— ACTIVITY —
Go through the records and copy each line where the word "comex" occurs.

═══

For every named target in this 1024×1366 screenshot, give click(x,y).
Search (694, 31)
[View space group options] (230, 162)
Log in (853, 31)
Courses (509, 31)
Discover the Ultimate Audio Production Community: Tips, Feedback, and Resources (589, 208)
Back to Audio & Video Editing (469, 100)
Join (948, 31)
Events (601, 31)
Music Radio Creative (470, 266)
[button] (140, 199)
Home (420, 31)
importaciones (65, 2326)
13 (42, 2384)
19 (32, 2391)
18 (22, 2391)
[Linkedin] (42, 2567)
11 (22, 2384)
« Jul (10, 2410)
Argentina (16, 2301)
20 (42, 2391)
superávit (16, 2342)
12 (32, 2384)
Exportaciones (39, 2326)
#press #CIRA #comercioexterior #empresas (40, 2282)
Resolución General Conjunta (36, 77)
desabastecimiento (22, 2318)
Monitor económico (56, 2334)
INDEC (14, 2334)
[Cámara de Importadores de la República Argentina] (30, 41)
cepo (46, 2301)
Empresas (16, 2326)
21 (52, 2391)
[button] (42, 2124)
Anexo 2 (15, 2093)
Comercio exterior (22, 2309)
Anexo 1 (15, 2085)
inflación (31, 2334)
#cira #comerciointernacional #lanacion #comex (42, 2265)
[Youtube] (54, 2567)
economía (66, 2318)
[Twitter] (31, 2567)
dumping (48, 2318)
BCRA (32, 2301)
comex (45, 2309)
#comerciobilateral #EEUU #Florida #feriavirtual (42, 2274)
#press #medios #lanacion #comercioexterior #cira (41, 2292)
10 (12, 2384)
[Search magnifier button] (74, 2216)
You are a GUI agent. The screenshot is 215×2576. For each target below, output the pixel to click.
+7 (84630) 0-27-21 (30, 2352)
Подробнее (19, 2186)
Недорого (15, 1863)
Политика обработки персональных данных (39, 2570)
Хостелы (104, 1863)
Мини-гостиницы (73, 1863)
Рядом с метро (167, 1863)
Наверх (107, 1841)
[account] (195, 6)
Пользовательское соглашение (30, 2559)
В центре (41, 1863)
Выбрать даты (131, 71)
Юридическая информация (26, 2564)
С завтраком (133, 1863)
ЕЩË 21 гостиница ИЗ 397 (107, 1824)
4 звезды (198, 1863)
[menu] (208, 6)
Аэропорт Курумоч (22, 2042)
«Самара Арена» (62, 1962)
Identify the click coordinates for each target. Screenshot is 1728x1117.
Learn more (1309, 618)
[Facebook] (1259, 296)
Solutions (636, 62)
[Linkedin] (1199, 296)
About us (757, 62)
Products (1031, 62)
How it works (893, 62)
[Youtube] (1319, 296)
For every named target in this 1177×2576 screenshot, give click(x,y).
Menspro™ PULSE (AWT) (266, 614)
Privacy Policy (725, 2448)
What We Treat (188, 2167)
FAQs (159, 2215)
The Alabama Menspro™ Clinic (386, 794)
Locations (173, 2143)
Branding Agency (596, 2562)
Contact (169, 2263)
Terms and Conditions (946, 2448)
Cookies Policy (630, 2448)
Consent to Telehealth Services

═══

— OUTPUT —
#cira #comerciointernacional #lanacion #comex (42, 2265)
comex (45, 2309)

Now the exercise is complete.